仕事をこっそり手伝っていた事も、寂しいと思っていた気持ちも何もかも。

当然、フェリクスは蕩けるような笑みを浮かべ、マリアンヌをぎゅうぎゅう抱き締めてから、これからはもっと共に過ごす時間が必要だと言い募った。

しかし、それにはまず現状の改善が必要だ。
友好国の王族達を集めた舞踏会の事で普段より多忙を極めていた訳だが、舞踏会が中止した後も依然として忙しいままだ。
それらは一重に帝国のせいとも言える。

連日続いた各国との首脳会議。
その会議が終わり、友好国の王族達が自国へと帰還した後も、帝国と対等に渡り合えるようにと各国と決めた古の魔法の研究機関の設立も急ピッチで進めなければならない。
王宮魔法師達が管理している資料の他、今まで放置されていた魔法関連の遺跡にも調査団を派遣しなければならず、通常の執務や公務以外にもやることは山積みであった。
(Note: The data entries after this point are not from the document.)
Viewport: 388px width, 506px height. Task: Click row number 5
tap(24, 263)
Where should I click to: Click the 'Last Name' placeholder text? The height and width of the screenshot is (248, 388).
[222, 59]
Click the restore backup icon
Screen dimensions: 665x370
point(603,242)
二人の時間を確保出来るようになるのは、当分先の事になりそうだとフェリクスが肩を落とす。
すると、マリアンヌが何か思い付いたように顔を上げた。

「暫くの間、執務を同じ部屋で行うのはどうでしょうか?それならば、お互いの顔をいつでも見れますし、お茶だって一緒に飲めますわ!」

キラキラと瞳を輝かせるマリアンヌの破壊力は凄まじく、フェリクスはガバッと襲い掛かりそうになる己を必死に抑えつけ、煩悩を頭の隅へと何とか追いやる。

「…………かっ…………」
「か?」

コテンと首を傾げて見上げてくるマリアンヌに、フェリクスは身体をふるふると震わせた。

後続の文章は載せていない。